Extract

════════════════

In order to demonstrate how this is communicating with the back-end database, let’s look at the SQL that is executed:

SELECT *
FROM [Orders]
INNER JOIN [People]
ON [Orders].[Region] = [People].[Region]

Any visual we create in Tableau will always use this base SQL, joining Orders to People, even if we don’t show any of the fields from People. For instance, let’s create a very simple bar chart showing Sales by Customer. This will generate the following SQL:

SELECT [Customer Name], SUM([Sales])
FROM [Orders]
INNER JOIN [People]
ON [Orders].[Region] = [People].[Region]
GROUP BY [Customer Name]

The only two fields used in our view are the dimension, Customer Name and the measure, Sales, both which come from the Orders table—we are not using any fields from People. Yet, the SQL generated by Tableau still includes the join to the People table.

This approach has many drawbacks. For one, it’s unnecessarily joining tables, which will be less performant than simply selecting data from the one table that is actually required. A second drawback is that it could, potentially retrieve more records than it actually needs. To demonstrate this, let’s look at a scenario where we have a one-to-many relationship between our tables. In my database, I have an alternate Person table called Person_Multiple:


As you can see, this table has two people for each region. When we use this in our data model, it executes a similar SQL statement as shown above. But, because there are two people for each region, each record in Orders is duplicated. The result set is 19,988 records, as opposed to the 9,994 records in Orders. If you’re dealing with millions of records, this duplication could prove to be a huge constraint. But this size difference is only part of the problem—aggregations are also impacted by this data duplication. For example, let’s create that bar chart showing Sales by Customer again. It executes pretty much the same SQL (except using People_Multiple instead of People), but because of the record duplication, our resulting Sales aggregates are doubled. The typical solution to this problem is the use of a Level-of-Detail calculation (see use case # 1 in 20 Uses for Level-of-Detail Calculations). Unfortunately, LODs are a bit tricky and not readily accessible to new users of Tableau. Additionally, some people may not even realize that their join has led to data duplication and, thus, don’t know that they need to address the problem.

So, even with this very simple data model, we’re left with three key problems:

1) Over-complicated SQL – Unnecessary over-complication of our SQL, which will have a performance impact.
2) Duplicated Records – More records than we actually need or want.
3) LOD Requirements – The need to use LOD calculations to address data duplication in aggregates.

The key point here is that the old data model is “set-in-and-forget-it”. You create the basic structures, then all of the SQL executed will pull from that same structure. The SQL may retrieve different fields and may perform different types of aggregations, but the FROM clause will always include all the tables in your model, joined exactly how you’ve instructed it to do so.

════════════════

Records shown
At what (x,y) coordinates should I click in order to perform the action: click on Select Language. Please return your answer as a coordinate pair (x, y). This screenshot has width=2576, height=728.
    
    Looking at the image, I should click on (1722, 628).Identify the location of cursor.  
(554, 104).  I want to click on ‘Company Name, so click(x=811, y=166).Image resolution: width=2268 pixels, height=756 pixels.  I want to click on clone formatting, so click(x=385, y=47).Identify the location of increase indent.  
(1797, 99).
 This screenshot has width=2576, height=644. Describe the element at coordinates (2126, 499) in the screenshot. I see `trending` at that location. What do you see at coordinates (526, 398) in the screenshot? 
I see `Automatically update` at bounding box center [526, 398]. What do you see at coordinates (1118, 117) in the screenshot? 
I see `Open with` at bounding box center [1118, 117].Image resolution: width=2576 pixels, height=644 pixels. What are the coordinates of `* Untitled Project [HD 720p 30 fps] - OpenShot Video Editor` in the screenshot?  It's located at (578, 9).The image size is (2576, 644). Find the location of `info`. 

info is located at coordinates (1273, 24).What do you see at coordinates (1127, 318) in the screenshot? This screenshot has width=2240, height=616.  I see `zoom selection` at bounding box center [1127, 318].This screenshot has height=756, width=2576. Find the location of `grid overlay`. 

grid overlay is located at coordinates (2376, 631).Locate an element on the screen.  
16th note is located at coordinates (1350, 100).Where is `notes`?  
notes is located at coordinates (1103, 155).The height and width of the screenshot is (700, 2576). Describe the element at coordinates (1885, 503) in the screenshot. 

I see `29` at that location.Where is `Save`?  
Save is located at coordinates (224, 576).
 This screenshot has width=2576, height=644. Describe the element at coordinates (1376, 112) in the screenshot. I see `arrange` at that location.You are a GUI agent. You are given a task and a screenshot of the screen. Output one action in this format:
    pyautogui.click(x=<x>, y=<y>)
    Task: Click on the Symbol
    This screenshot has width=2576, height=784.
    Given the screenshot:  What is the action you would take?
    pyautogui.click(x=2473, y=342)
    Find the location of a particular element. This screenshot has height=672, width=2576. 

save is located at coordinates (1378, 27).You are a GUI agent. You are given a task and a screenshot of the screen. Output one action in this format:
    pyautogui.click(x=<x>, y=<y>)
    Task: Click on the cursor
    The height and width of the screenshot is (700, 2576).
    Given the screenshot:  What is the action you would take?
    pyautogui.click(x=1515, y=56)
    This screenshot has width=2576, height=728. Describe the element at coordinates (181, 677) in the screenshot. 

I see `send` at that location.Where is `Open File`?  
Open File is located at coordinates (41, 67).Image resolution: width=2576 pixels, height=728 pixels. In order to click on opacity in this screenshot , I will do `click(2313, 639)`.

════════════════

Problems to work on
**1.** List the key problems of the old data model that the Tableau data model excerpt names, giving only the label of each.
**2.** Continue writing the Tableau data model excerpt, starting right after its last sentence.

Written responses
**1.**
1) Over-complicated SQL
2) Duplicated Records
3) LOD Requirements

**2.**
Note: As Zen Master, Tamas Foldi, pointed out to me, my above statement is not exactly true (I should know better than to use the word "always" when discussing anything related to Tableau as it seems there is "always" another option 😉). If you use the "Assume Referential Integrity" option, Tableau will eliminate (cull) the join when that table is not required on the view. This will, of course, result in a more efficient SQL statement. But, you must also be careful—if you select this option and your database does not have referential integrity, it could produce inaccurate results. For more information on this feature, see Assuming Referential Integrity for Joins.

The New Data Model
This is where the new data model is different. The use of “relationships” means that Tableau will be generating a unique SQL statement for every view you create. It will no longer include all the tables in your model. Instead, it analyzes the fields used in your view and creates a SQL statement that is tailored to only retrieve the data you actually need. Let’s take a look.

Here’s the data model using relationships. Notice that there is no Venn diagram showing the join type. That’s because we no longer have to specify the join type. We simply define the relationships between the two tables—in this case, the Region fields. But, at this point, these tables remain independent. Tableau is not building a base SQL statement to use throughout the workbook as with the old data model. We’re just establishing a loose tie between the table that will be used when Tableau generates the view-specific SQL.


Let’s, once again, build our Sales by Customer bar chart. Using the new data model, our SQL will look like this:

SELECT [Customer Name], SUM([Sales])
FROM [Orders]
GROUP BY [Customer Name]

Tableau has identified that none of the fields from People are used in this view and has, therefore, excluded it from the SQL. This is a concept that Tableau refers to as “join culling”—basically a process by which the data engine removes unnecessary joins.

But what happens if we use a field from People in our view? For example, what if we only keep records for the Person, Anna Andreadi? That will generate the following SQL:

SELECT [Customer Name], SUM([Sales])
FROM [Orders]
INNER JOIN [People]
ON [Orders].[Region] = [People].[Region]
WHERE [Person] = 'Anna Andreadi'
GROUP BY [Customer Name]

Because we’ve used a field from the People table, Tableau has generated a join using the relationship we established in the data model.

We can immediately see the benefit of this on-the-fly generation of SQL as it ensures that we’re only asking the database for the data we actually need. This will, inevitably, lead to better query performance, addressing the first problem with the old data model.

But how does the new data model impact our other two problems—duplicated records and the need for LODs—which are caused by one-to-many relationships? The new data model stores each table independently, rather than joining them together then storing the data. Thus, data duplication is not really a problem from a data size standpoint. But it could be a problem when it comes to aggregation. To understand this, let’s change our data model to use the People_Multiple table instead of People:


Now let’s build our simple Sales by Customer bar chart again. When we do this, it executes the following SQL:

SELECT [Customer Name], SUM([Sales])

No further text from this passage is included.